What Is Return On Capital Employed (ROCE)?
For those who don't know, ROCE is a measure of a company's yearly pre-tax profit (its return), relative to the capital employed in the business. To calculate this metric for Atmus Filtration Technologies, this is the formula:
Return on Capital Employed = Earnings Before Interest and Tax (EBIT) ÷ (Total Assets - Current Liabilities)
0.31 = US$268m ÷ (US$1.2b - US$352m) (Based on the trailing twelve months to March 2025).
Thus, Atmus Filtration Technologies has an ROCE of 31%. In absolute terms that's a great return and it's even better than the Machinery industry average of 11%.
Check out our latest analysis for Atmus Filtration Technologies
In the above chart we have measured Atmus Filtration Technologies' prior ROCE against its prior performance, but the future is arguably more important. If you'd like, you can check out the forecasts from the analysts covering Atmus Filtration Technologies for free.
What Can We Tell From Atmus Filtration Technologies' ROCE Trend?

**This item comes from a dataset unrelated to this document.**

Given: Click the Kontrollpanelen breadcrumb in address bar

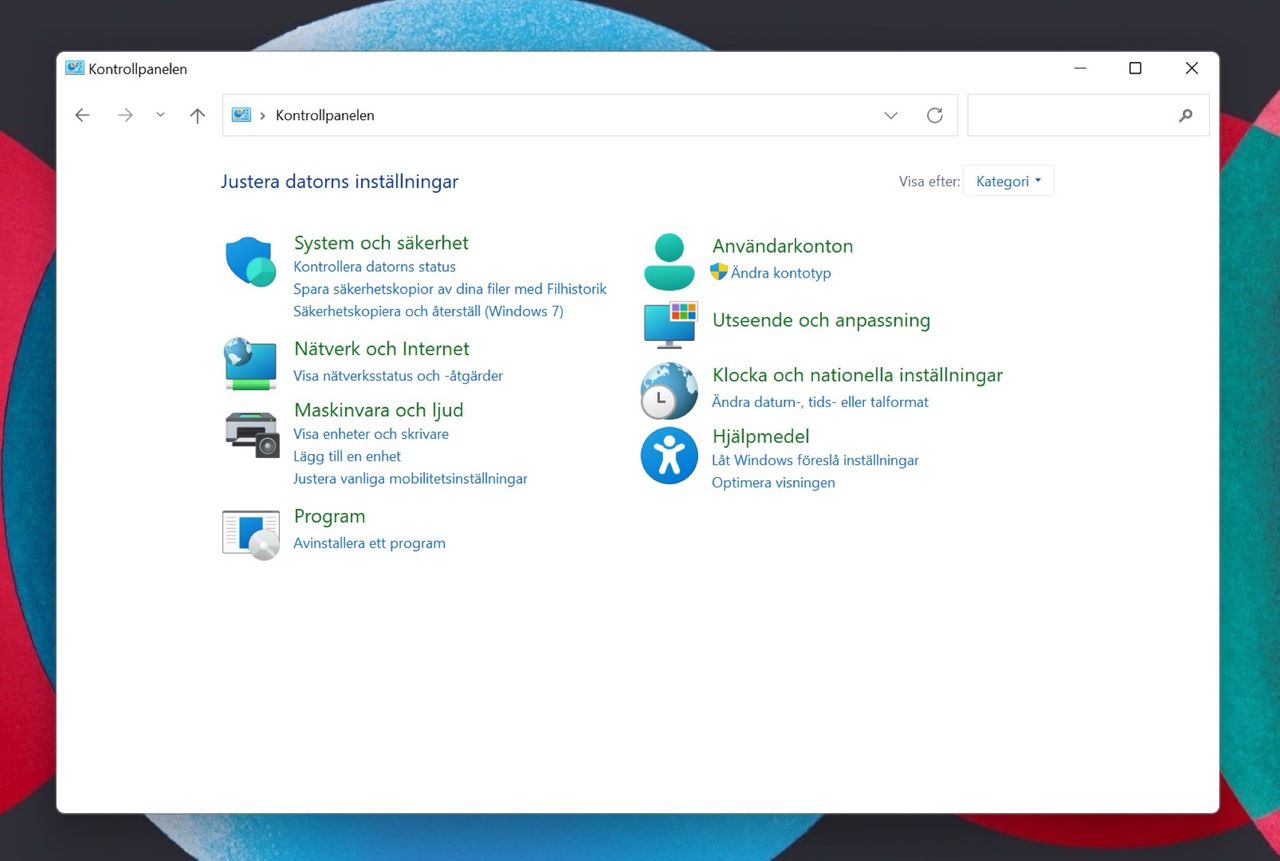Looking at the screenshot, I should pos(324,115).
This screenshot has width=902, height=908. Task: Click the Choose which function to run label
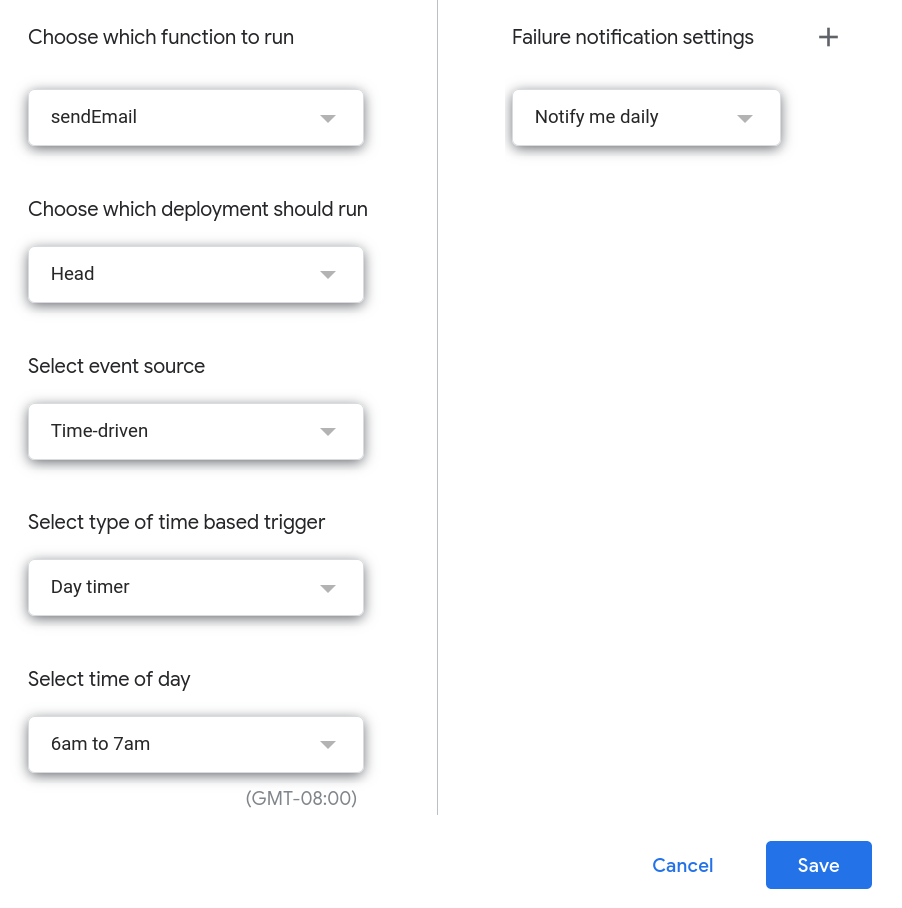click(161, 37)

It's hard not to be impressed by Atmus Filtration Technologies' returns on capital. The company has employed 65% more capital in the last four years, and the returns on that capital have remained stable at 31%. With returns that high, it's great that the business can continually reinvest its money at such appealing rates of return. You'll see this when looking at well operated businesses or favorable business models.
The Bottom Line On Atmus Filtration Technologies' ROCE
In short, we'd argue Atmus Filtration Technologies has the makings of a multi-bagger since its been able to compound its capital at very profitable rates of return. And the stock has followed suit returning a meaningful 27% to shareholders over the last year. So while the positive underlying trends may be accounted for by investors, we still think this stock is worth looking into further.
If you'd like to know about the risks facing Atmus Filtration Technologies, we've discovered 1 warning sign that you should be aware of.
If you'd like to see other companies earning high returns, check out our free list of companies earning high returns with solid balance sheets here.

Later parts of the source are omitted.